• [Activity] The output should be identical to the entries that follow.

• [The data]
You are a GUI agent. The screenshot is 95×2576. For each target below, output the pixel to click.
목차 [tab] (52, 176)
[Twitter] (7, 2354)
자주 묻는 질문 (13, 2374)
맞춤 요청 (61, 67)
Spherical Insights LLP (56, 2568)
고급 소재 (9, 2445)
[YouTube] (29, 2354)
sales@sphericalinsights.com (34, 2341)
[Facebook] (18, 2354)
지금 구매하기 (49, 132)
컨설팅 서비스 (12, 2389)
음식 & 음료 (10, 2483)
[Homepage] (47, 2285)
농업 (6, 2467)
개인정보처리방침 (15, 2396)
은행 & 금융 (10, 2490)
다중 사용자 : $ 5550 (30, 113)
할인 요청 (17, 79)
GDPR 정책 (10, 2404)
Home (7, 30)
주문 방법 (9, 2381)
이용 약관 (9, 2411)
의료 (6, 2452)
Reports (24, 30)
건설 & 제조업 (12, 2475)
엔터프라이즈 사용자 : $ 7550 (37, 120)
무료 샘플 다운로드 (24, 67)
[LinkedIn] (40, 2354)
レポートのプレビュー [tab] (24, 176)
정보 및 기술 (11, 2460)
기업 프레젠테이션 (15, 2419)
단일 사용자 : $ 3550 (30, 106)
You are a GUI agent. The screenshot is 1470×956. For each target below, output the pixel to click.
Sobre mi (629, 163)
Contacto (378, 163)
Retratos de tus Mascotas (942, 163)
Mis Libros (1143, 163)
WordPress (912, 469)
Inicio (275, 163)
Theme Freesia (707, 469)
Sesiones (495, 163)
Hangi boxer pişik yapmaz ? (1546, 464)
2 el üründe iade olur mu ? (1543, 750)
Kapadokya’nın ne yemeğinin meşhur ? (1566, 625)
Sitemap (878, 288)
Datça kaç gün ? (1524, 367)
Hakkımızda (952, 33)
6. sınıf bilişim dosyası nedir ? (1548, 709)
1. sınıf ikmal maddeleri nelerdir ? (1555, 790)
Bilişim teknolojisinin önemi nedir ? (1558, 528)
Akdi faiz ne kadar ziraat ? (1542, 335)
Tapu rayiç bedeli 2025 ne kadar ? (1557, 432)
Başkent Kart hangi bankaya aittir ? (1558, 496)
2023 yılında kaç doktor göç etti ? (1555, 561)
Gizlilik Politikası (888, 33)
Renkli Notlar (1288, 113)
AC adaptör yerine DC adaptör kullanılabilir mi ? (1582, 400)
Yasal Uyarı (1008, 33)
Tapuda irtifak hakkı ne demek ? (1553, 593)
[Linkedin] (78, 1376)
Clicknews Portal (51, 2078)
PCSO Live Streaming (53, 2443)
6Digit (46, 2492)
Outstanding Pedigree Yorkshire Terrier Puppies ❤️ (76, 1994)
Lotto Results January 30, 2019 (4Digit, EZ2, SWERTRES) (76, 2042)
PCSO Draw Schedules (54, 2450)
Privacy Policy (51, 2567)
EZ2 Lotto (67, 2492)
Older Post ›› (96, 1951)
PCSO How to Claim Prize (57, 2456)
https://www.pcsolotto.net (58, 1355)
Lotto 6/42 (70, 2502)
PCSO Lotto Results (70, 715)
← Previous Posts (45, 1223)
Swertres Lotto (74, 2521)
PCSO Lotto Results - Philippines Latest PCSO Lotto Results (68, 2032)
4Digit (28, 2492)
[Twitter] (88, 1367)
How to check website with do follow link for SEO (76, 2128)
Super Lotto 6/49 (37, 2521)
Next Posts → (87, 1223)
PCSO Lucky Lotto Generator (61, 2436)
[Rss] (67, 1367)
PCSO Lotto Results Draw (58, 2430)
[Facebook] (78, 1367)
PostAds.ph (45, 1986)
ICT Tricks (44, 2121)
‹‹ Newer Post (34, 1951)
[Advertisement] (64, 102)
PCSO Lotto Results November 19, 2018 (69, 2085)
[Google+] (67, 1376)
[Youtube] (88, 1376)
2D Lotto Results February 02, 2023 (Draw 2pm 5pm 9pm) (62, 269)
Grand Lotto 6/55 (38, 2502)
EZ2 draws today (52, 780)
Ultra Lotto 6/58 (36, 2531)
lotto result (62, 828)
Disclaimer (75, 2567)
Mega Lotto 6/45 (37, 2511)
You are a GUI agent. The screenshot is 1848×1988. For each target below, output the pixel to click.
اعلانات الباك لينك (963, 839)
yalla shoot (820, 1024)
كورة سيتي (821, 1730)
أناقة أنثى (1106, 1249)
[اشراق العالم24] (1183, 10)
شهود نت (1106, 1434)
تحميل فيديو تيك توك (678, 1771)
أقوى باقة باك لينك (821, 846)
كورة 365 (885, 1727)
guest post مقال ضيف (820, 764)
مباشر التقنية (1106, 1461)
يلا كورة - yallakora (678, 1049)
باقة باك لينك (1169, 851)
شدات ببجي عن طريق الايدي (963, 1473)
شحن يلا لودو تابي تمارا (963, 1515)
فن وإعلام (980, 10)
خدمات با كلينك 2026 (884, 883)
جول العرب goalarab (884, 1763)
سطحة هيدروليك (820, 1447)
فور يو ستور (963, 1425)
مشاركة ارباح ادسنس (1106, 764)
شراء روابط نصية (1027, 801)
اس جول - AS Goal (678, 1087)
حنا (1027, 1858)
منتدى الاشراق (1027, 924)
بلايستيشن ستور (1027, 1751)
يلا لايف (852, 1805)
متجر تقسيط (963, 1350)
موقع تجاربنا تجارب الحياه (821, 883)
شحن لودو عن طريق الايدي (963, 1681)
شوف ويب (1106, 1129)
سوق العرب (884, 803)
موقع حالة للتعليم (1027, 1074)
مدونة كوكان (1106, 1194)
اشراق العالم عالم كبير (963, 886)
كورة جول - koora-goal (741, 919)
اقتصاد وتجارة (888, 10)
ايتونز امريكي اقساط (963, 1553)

• [Response below]
You are a GUI agent. The screenshot is 95×2576. For each target below, output the pixel to click.
목차 [tab] (52, 176)
[Twitter] (7, 2354)
자주 묻는 질문 (13, 2374)
맞춤 요청 (61, 67)
Spherical Insights LLP (56, 2568)
고급 소재 (9, 2445)
[YouTube] (29, 2354)
sales@sphericalinsights.com (34, 2341)
[Facebook] (18, 2354)
지금 구매하기 (49, 132)
컨설팅 서비스 (12, 2389)
음식 & 음료 (10, 2483)
[Homepage] (47, 2285)
농업 (6, 2467)
개인정보처리방침 (15, 2396)
은행 & 금융 (10, 2490)
다중 사용자 : $ 5550 (30, 113)
할인 요청 (17, 79)
GDPR 정책 (10, 2404)
Home (7, 30)
주문 방법 (9, 2381)
이용 약관 (9, 2411)
의료 (6, 2452)
Reports (24, 30)
건설 & 제조업 (12, 2475)
엔터프라이즈 사용자 : $ 7550 (37, 120)
무료 샘플 다운로드 (24, 67)
[LinkedIn] (40, 2354)
レポートのプレビュー [tab] (24, 176)
정보 및 기술 (11, 2460)
기업 프레젠테이션 (15, 2419)
단일 사용자 : $ 3550 (30, 106)
You are a GUI agent. The screenshot is 1470×956. For each target below, output the pixel to click.
Sobre mi (629, 163)
Contacto (378, 163)
Retratos de tus Mascotas (942, 163)
Mis Libros (1143, 163)
WordPress (912, 469)
Inicio (275, 163)
Theme Freesia (707, 469)
Sesiones (495, 163)
Hangi boxer pişik yapmaz ? (1546, 464)
2 el üründe iade olur mu ? (1543, 750)
Kapadokya’nın ne yemeğinin meşhur ? (1566, 625)
Sitemap (878, 288)
Datça kaç gün ? (1524, 367)
Hakkımızda (952, 33)
6. sınıf bilişim dosyası nedir ? (1548, 709)
1. sınıf ikmal maddeleri nelerdir ? (1555, 790)
Bilişim teknolojisinin önemi nedir ? (1558, 528)
Akdi faiz ne kadar ziraat ? (1542, 335)
Tapu rayiç bedeli 2025 ne kadar ? (1557, 432)
Başkent Kart hangi bankaya aittir ? (1558, 496)
2023 yılında kaç doktor göç etti ? (1555, 561)
Gizlilik Politikası (888, 33)
Renkli Notlar (1288, 113)
AC adaptör yerine DC adaptör kullanılabilir mi ? (1582, 400)
Yasal Uyarı (1008, 33)
Tapuda irtifak hakkı ne demek ? (1553, 593)
[Linkedin] (78, 1376)
Clicknews Portal (51, 2078)
PCSO Live Streaming (53, 2443)
6Digit (46, 2492)
Outstanding Pedigree Yorkshire Terrier Puppies ❤️ (76, 1994)
Lotto Results January 30, 2019 (4Digit, EZ2, SWERTRES) (76, 2042)
PCSO Draw Schedules (54, 2450)
Privacy Policy (51, 2567)
EZ2 Lotto (67, 2492)
Older Post ›› (96, 1951)
PCSO How to Claim Prize (57, 2456)
https://www.pcsolotto.net (58, 1355)
Lotto 6/42 (70, 2502)
PCSO Lotto Results (70, 715)
← Previous Posts (45, 1223)
Swertres Lotto (74, 2521)
PCSO Lotto Results - Philippines Latest PCSO Lotto Results (68, 2032)
4Digit (28, 2492)
[Twitter] (88, 1367)
How to check website with do follow link for SEO (76, 2128)
Super Lotto 6/49 (37, 2521)
Next Posts → (87, 1223)
PCSO Lucky Lotto Generator (61, 2436)
[Rss] (67, 1367)
PCSO Lotto Results Draw (58, 2430)
[Facebook] (78, 1367)
PostAds.ph (45, 1986)
ICT Tricks (44, 2121)
‹‹ Newer Post (34, 1951)
[Advertisement] (64, 102)
PCSO Lotto Results November 19, 2018 (69, 2085)
[Google+] (67, 1376)
[Youtube] (88, 1376)
2D Lotto Results February 02, 2023 (Draw 2pm 5pm 9pm) (62, 269)
Grand Lotto 6/55 (38, 2502)
EZ2 draws today (52, 780)
Ultra Lotto 6/58 (36, 2531)
lotto result (62, 828)
Disclaimer (75, 2567)
Mega Lotto 6/45 (37, 2511)
You are a GUI agent. The screenshot is 1848×1988. For each target below, output the pixel to click.
اعلانات الباك لينك (963, 839)
yalla shoot (820, 1024)
كورة سيتي (821, 1730)
أناقة أنثى (1106, 1249)
[اشراق العالم24] (1183, 10)
شهود نت (1106, 1434)
تحميل فيديو تيك توك (678, 1771)
أقوى باقة باك لينك (821, 846)
كورة 365 (885, 1727)
guest post مقال ضيف (820, 764)
مباشر التقنية (1106, 1461)
يلا كورة - yallakora (678, 1049)
باقة باك لينك (1169, 851)
شدات ببجي عن طريق الايدي (963, 1473)
شحن يلا لودو تابي تمارا (963, 1515)
فن وإعلام (980, 10)
خدمات با كلينك 2026 (884, 883)
جول العرب goalarab (884, 1763)
سطحة هيدروليك (820, 1447)
فور يو ستور (963, 1425)
مشاركة ارباح ادسنس (1106, 764)
شراء روابط نصية (1027, 801)
اس جول - AS Goal (678, 1087)
حنا (1027, 1858)
منتدى الاشراق (1027, 924)
بلايستيشن ستور (1027, 1751)
يلا لايف (852, 1805)
متجر تقسيط (963, 1350)
موقع تجاربنا تجارب الحياه (821, 883)
شحن لودو عن طريق الايدي (963, 1681)
شوف ويب (1106, 1129)
سوق العرب (884, 803)
موقع حالة للتعليم (1027, 1074)
مدونة كوكان (1106, 1194)
اشراق العالم عالم كبير (963, 886)
كورة جول - koora-goal (741, 919)
اقتصاد وتجارة (888, 10)
ايتونز امريكي اقساط (963, 1553)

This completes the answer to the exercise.